Native Nations of the Northeast is one of the titles in The Child's World's 2016 series, Native Nations of North America. This 40-page elementary information book introduces the key cultural families of the northeastern United States and Canada, including the Abenaki, Haudenosaunee (Six Nations Iroquois), Lenape, Narragansett, Ojibwe, Pequot, Powhatan, and Wampanoag Nations. Each Nations' historical significance, cultural highlights, and contemporary life are all examined through respectful text and well-chosen photos.
As a North American of European ancestry, Victoria Freeman sought to answer the following question: how did I come to inherit a society that has dispossessed and oppressed the Indigenous peoples of this continent? After seven years of research into her own family’s involvement in the colonization of North America, she uncovered a story that begins in England, in 1588, and concludes in Ontario, in the 1920s.
Who is an Indian? is possibly the oldest question facing Indigenous peoples across the Americas, and one with significant implications for decisions relating to resource distribution, conflicts over who gets to live where and for how long, and clashing principles of governance and law. For centuries, the dominant views on this issue have been strongly shaped by ideas of both race and place.

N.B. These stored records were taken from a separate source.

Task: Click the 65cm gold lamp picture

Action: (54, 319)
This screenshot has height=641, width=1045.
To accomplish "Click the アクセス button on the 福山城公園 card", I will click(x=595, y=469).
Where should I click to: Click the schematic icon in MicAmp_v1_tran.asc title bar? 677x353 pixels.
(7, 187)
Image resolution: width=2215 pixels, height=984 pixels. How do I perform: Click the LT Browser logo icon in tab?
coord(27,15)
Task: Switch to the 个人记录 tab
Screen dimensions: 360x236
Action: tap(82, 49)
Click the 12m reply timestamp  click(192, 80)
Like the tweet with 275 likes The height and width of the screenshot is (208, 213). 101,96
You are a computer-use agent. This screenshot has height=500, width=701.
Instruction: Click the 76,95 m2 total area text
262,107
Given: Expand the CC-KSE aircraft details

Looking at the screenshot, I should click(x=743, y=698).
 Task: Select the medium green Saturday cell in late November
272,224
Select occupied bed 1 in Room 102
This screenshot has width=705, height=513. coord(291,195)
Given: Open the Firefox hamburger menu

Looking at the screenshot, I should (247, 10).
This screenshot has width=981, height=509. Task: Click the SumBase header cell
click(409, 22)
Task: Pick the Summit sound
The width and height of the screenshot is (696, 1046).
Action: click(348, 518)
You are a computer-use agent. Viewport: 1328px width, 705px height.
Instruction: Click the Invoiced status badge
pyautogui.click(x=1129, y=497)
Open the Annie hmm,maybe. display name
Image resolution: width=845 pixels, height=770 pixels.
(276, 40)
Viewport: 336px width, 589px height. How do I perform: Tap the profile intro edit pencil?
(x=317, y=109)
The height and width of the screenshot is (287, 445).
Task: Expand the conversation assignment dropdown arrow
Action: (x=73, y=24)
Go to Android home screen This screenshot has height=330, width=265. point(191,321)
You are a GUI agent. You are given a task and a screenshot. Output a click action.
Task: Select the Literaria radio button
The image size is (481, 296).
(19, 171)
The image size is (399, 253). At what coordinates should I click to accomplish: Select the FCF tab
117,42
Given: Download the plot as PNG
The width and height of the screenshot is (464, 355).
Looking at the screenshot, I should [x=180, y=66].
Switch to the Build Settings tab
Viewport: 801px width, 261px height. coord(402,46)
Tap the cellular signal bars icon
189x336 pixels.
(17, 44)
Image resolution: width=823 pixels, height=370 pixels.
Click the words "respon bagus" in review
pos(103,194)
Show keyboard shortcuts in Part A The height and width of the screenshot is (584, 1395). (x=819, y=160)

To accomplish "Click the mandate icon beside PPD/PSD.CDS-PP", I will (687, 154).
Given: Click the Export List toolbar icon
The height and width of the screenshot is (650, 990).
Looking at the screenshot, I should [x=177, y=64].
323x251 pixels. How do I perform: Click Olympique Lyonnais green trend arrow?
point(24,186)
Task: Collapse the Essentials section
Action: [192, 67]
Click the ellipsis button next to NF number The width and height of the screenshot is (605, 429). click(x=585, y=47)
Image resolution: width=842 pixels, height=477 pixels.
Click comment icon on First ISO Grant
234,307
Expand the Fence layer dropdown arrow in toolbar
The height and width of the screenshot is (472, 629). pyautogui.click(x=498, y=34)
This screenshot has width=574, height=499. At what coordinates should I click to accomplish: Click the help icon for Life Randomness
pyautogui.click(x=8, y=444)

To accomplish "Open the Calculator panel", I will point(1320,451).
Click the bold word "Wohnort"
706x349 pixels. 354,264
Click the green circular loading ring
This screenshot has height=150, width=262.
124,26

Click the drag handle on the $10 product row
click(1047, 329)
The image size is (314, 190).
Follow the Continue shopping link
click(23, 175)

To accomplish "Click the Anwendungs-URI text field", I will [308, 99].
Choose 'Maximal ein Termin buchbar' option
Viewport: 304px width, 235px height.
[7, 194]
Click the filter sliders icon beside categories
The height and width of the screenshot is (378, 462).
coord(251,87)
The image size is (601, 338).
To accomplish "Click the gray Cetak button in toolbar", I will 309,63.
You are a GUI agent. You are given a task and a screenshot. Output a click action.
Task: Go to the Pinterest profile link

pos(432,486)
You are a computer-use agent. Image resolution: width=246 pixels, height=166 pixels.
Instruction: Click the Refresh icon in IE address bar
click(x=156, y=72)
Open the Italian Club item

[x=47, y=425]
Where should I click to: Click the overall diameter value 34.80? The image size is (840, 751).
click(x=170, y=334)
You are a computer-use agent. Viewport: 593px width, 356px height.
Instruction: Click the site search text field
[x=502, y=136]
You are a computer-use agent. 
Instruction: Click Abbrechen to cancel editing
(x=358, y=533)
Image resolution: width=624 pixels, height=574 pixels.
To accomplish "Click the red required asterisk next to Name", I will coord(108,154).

But just as important, who is permitted to ask, and answer this question?
Indigenous Archaeologies: A Reader on Decolonization is a comprehensive collection of essays about the growing field of collaborative and Indigenous-directed archaeological projects worldwide. This book sponsored by the World Archaeological Congress offers interested readers an overview of the ground-breaking work occurring in Oceania, North America, Mesoamerica and South America, Africa, Asia, and Europe.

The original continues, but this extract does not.